▶ DOCUMENT TEXT

* * * * * * *

Medpage Today recently featured remarks from Dr. Chavi Eve Karkowsky, a maternal-fetal medicine specialist who previously committed abortions. Karkowsky criticized an allegedly pro-life doctor for giving a woman substandard medical care. Karkowsky claimed that because the woman asked for an abortion, the doctor let her suffer. However, while Karkowsky used this situation to claim pro-lifers only care about preborn children even when women’s lives are at risk, it’s really a case of malpractice that had nothing to do with a woman’s ‘need’ to deliberately end her child’s life.
In Karkowsky’s story, a nurse came to her at the end of the day, saying a woman who had just been discharged by an urgent care clinic needed help. Karkowsky originally didn’t want to bother with the patient, but the nurse insisted, so she agreed. “In Room 11 there’s a 20-something-year-old woman bent over, clutching her abdomen, in obvious pain,” Karkowsky said. “She tells me it’s been terrible and she just figured out that she was pregnant today, and everything hurts. ‘I went to urgent care to ask for an abortion,’ she said, ‘but they don’t do that. They sent me away.'”
The urgent care doctor wrote in the notes that the patient wanted an abortion, which they do not commit, and that she was complaining of pain, had high blood pressure, and had green vaginal discharge. Karkowsky didn’t see any other information on the paperwork the patient provided, so she assumed the urgent care doctor did nothing else.
“I ask the patient to lie down on our exam table, and as soon as she straightens out, it’s pretty clear that she has a third-trimester belly,” Karkowsky said, adding, “I chat soothingly while I put this all together. Blood pressure 173/100, abdominal pain, greenish discharge, which on review seems to have been her water breaking. I call quickly to get an ambulance to take her to labor and delivery, while we try to get some basic stabilization done. I call the hospital. ‘I’m sending you someone around 35 weeks estimated, no prenatal care, preeclampsia with severe features, ruptured membranes with meconium. Likely early labor. She needs to be stabilized and she will need to deliver.'”
According to Karkowsky, the patient underwent a C-section within an hour of arrival at the hospital. An abortion at 35 weeks would have taken several days — so while the urgent care doctor may indeed have been negligent in not referring the patient to the hospital immediately, the woman’s request for an abortion was not what was needed.

* * * * * * *

▶ PROMPT A
Using the Karkowsky article, decide whether each statement agrees with it: (i) the urgent care clinic sent the woman away after she asked for an abortion; (ii) the patient's blood pressure was 173/100; (iii) the patient gave birth vaginally two days after reaching the hospital. For each, answer yes or no and quote the words from the article that settle it.
▶ PROMPT B
According to the Karkowsky article, what did the urgent care doctor write in the notes? List every item.
▶ PROMPT C
Resume the Karkowsky article after its final sentence.
The lines after the Karkowsky article play no part in this.

▶ GIVEN RECORDS
* * * * * * *

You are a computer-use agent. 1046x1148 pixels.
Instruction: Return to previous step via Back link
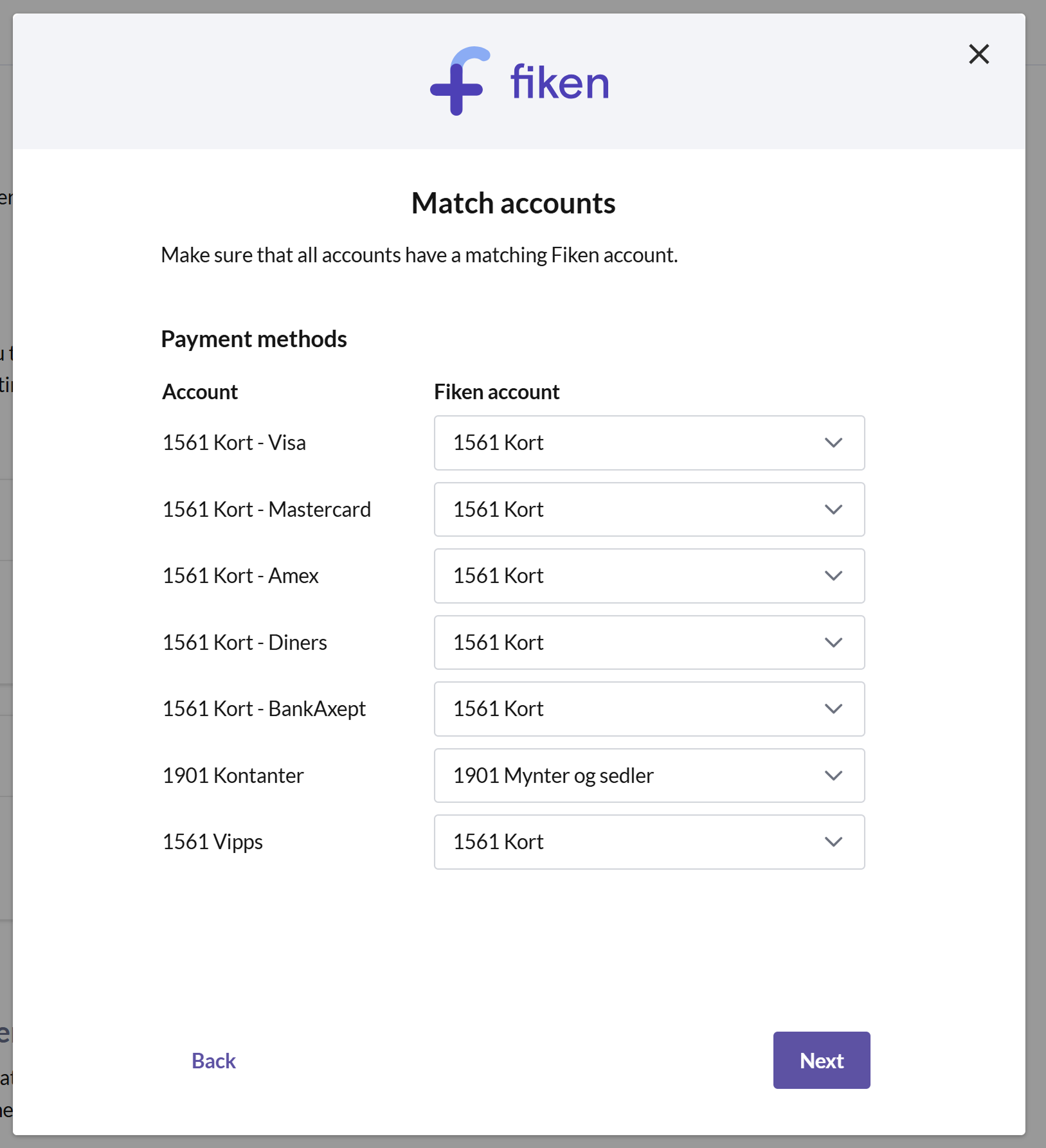coord(213,1061)
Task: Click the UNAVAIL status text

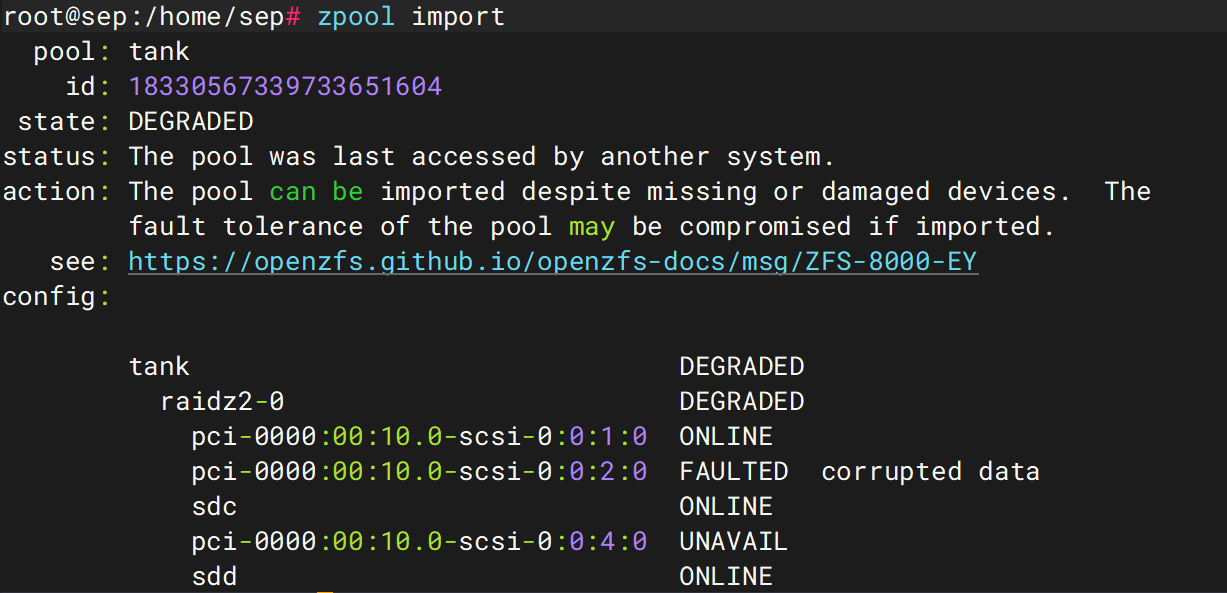Action: (733, 542)
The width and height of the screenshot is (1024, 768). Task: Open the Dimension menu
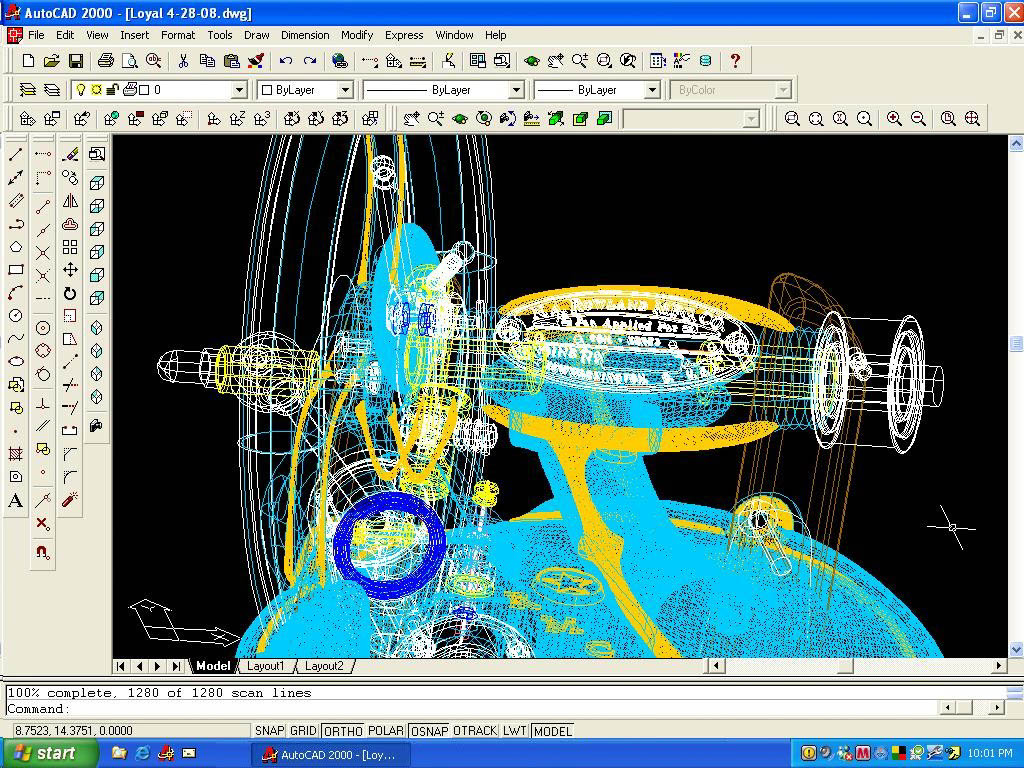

* * * * * * *

▶ RESPONSE A
(i) Yes: "They sent me away."
(ii) Yes: "Blood pressure 173/100"
(iii) No: "the patient underwent a C-section within an hour of arrival at the hospital"

▶ RESPONSE B
- the patient wanted an abortion, which they do not commit
- she was complaining of pain
- she had high blood pressure
- she had green vaginal discharge

▶ RESPONSE C
Karkowsky said she later called the medical director of the urgent care clinic, who claimed the doctor who saw the patient is pro-life, and the patient asked for an abortion. “He just what? Didn’t evaluate her? Didn’t do his job? Didn’t treat her like a human? Almost killed this patient because she asked for a pregnancy termination, and oh, incidentally almost killed the pregnancy he cares so much about?” Karkowsky said, concluding, “So that’s a story about someone who is so pro-life that they almost killed a pregnant woman and her baby.”
If everything in Karkowsky’s story is accurate, then a case for malpractice could clearly be made. But for a doctor who views everything through a pro-abortion lens, this potential malpractice instead became an opportunity for her to cast pro-life beliefs in a bad light. It’s perhaps not a surprising leap, considering that Karkowsky previously conflated abortion with the delivery of a stillborn child, claiming they are the same. Playing fast and loose with facts appears to be part of her history.
The story related by Karkowsky brings to mind Savita Halappanavar, whose case in the once pro-life country of Ireland was seized upon by abortion advocates as “proof” that abortion can be medically necessary, and that denying a woman one will kill her. But Halappanavar did not die because she was denied an abortion; she died because her care was grossly mismanaged, and some doctors even believe an abortion might have hastened her death.
The reality is that abortion — the direct and intentional killing of a preborn child — is never medically necessary. It is not health care. Despite Karkowsky’s complaints about what she perceives as a careless attitude among pro-lifers, she says nothing about the countless women butchered at the hands of abortionists in the United States — women like Keisha Atkins and Cree Erwin-Sheppard, who were killed by abortionists while people in the abortion industry remained silent. Abortionists like LeRoy Carhart have been responsible for the deaths of multiple women and have decades-worth of complaints, injuries, and malpractice. While abortionists like Carhart should be shunned by the abortion industry, they are instead lionized.
Where is Karkowsky’s concern for the women needlessly injured and killed at the hands of abortionists?